Problem:
Go to the line below containing "Open the address bar history dropdown" and print exactly from there through the line containing "This screenshot has width=1147, height=648.", both included. Print nothing else.

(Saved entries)

▬▬▬▬▬▬▬▬▬▬

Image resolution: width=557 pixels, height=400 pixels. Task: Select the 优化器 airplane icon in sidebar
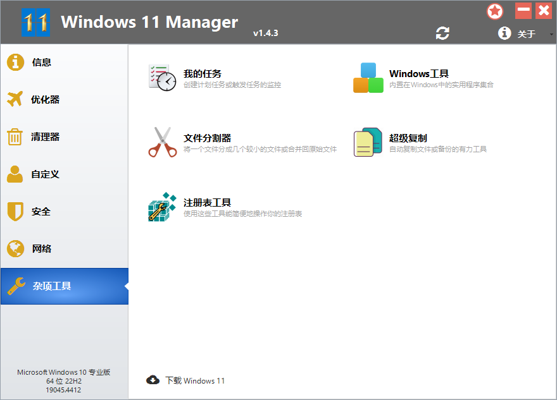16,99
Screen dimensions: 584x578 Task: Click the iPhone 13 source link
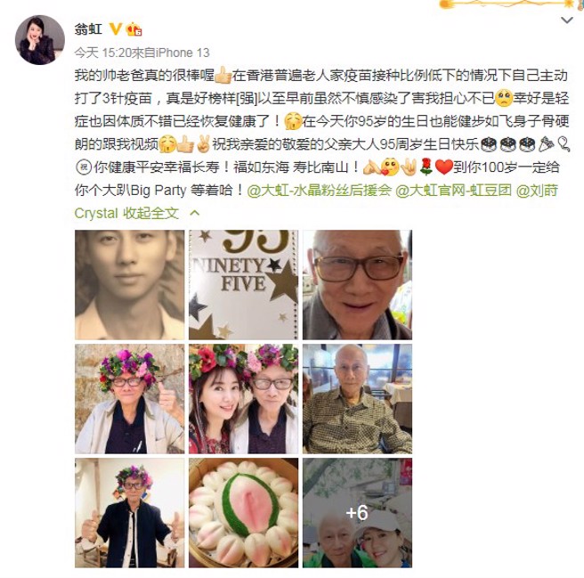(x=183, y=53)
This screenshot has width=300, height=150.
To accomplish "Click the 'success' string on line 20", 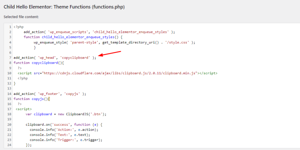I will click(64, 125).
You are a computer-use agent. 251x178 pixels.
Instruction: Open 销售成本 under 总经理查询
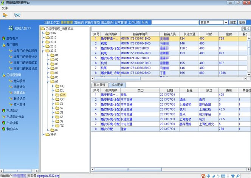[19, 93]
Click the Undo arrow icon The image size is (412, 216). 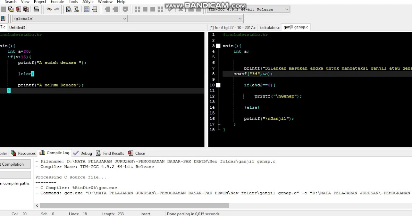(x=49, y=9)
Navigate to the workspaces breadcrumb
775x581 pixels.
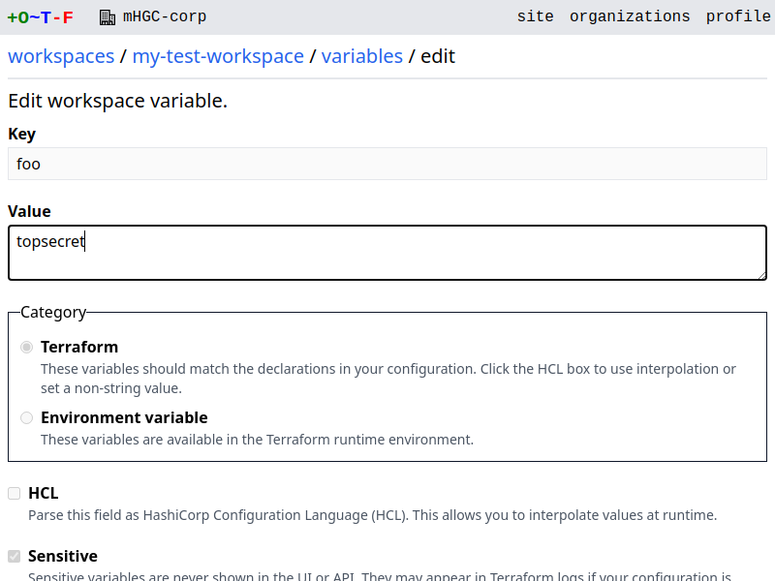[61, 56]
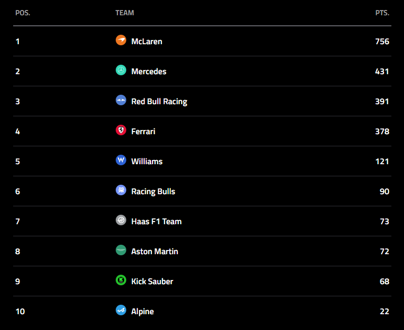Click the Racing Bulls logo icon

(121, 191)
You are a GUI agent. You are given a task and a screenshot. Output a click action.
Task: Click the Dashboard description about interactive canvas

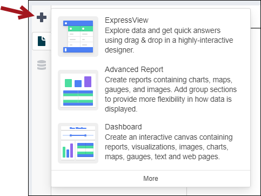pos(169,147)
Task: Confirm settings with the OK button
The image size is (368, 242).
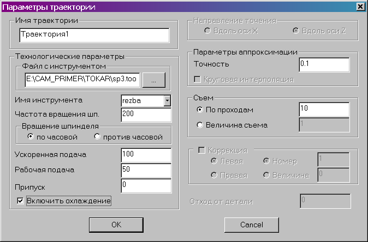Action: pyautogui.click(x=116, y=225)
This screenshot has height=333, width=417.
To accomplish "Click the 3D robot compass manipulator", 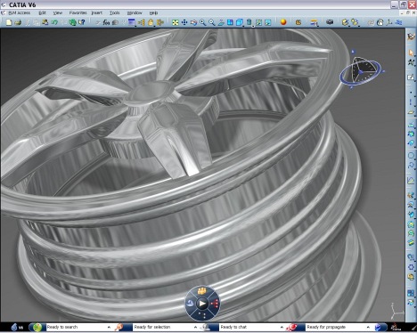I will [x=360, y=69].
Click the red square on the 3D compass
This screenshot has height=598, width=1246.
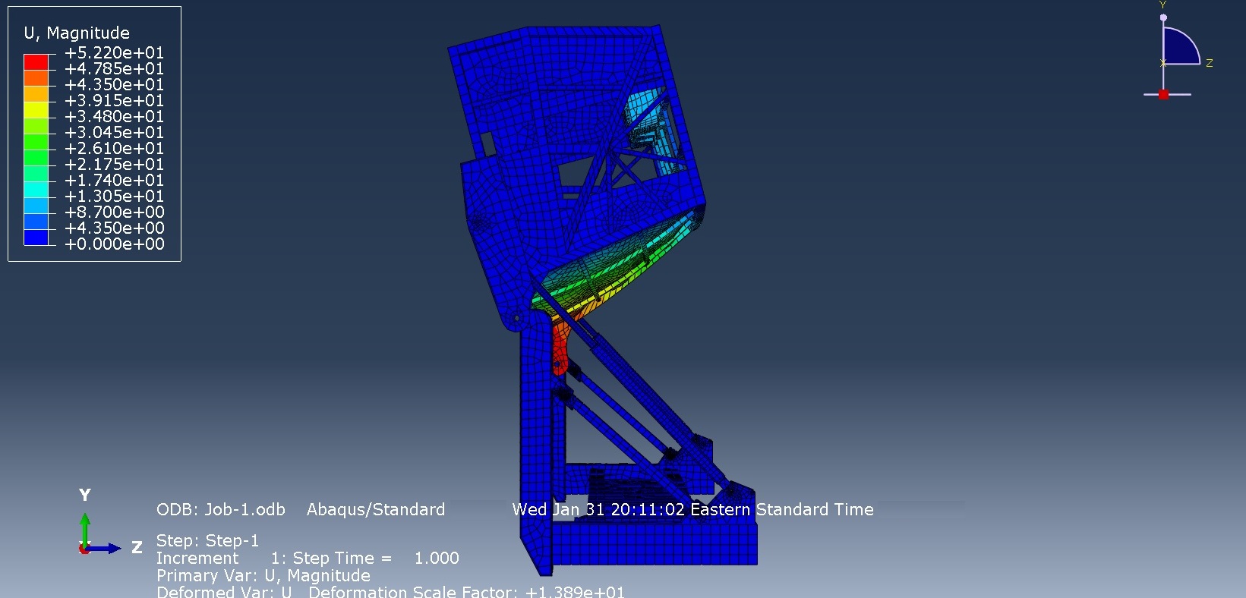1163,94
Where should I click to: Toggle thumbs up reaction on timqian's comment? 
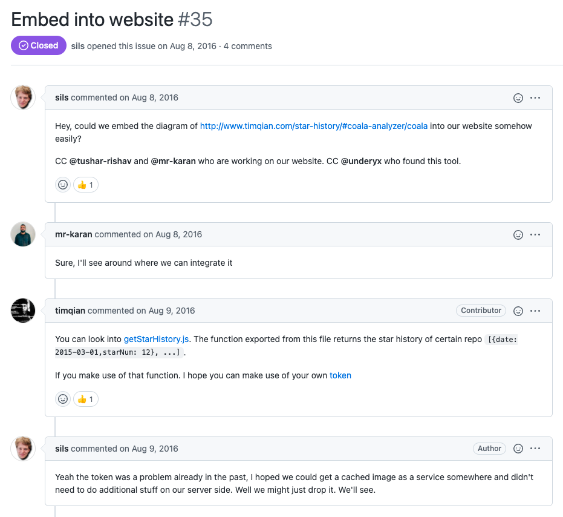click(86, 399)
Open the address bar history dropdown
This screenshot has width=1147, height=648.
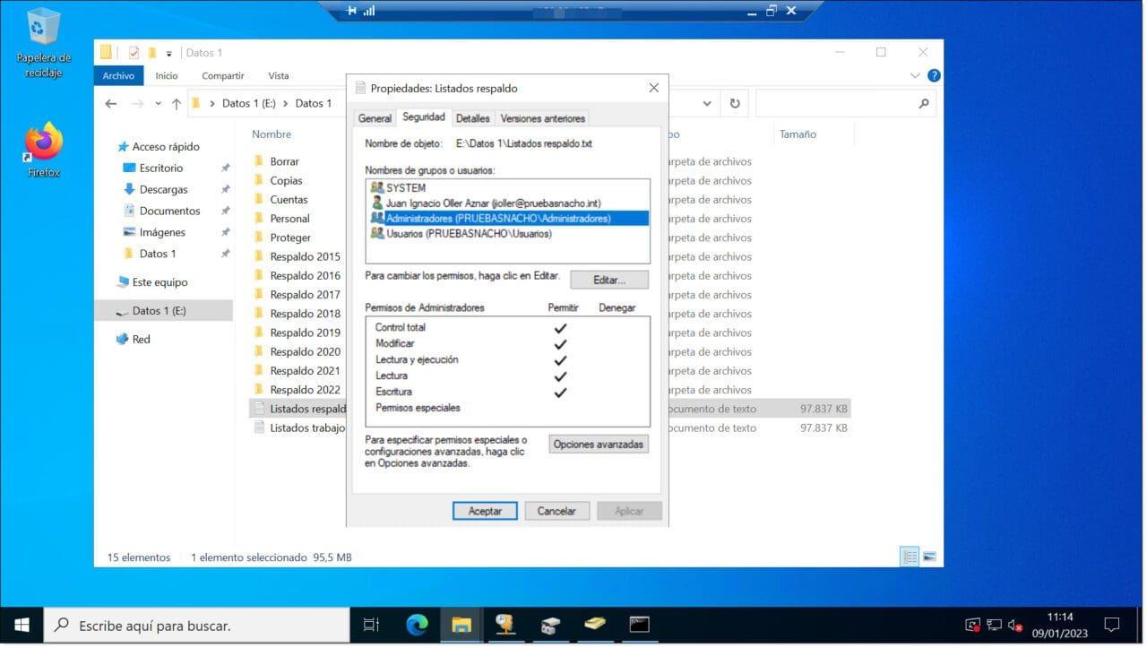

▬▬▬▬▬▬▬▬▬▬

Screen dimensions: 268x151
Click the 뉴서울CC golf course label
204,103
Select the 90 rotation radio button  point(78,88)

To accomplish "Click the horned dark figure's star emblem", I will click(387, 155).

▬▬▬▬▬▬▬▬▬▬

Answer below:
Open the address bar history dropdown
This screenshot has width=1147, height=648.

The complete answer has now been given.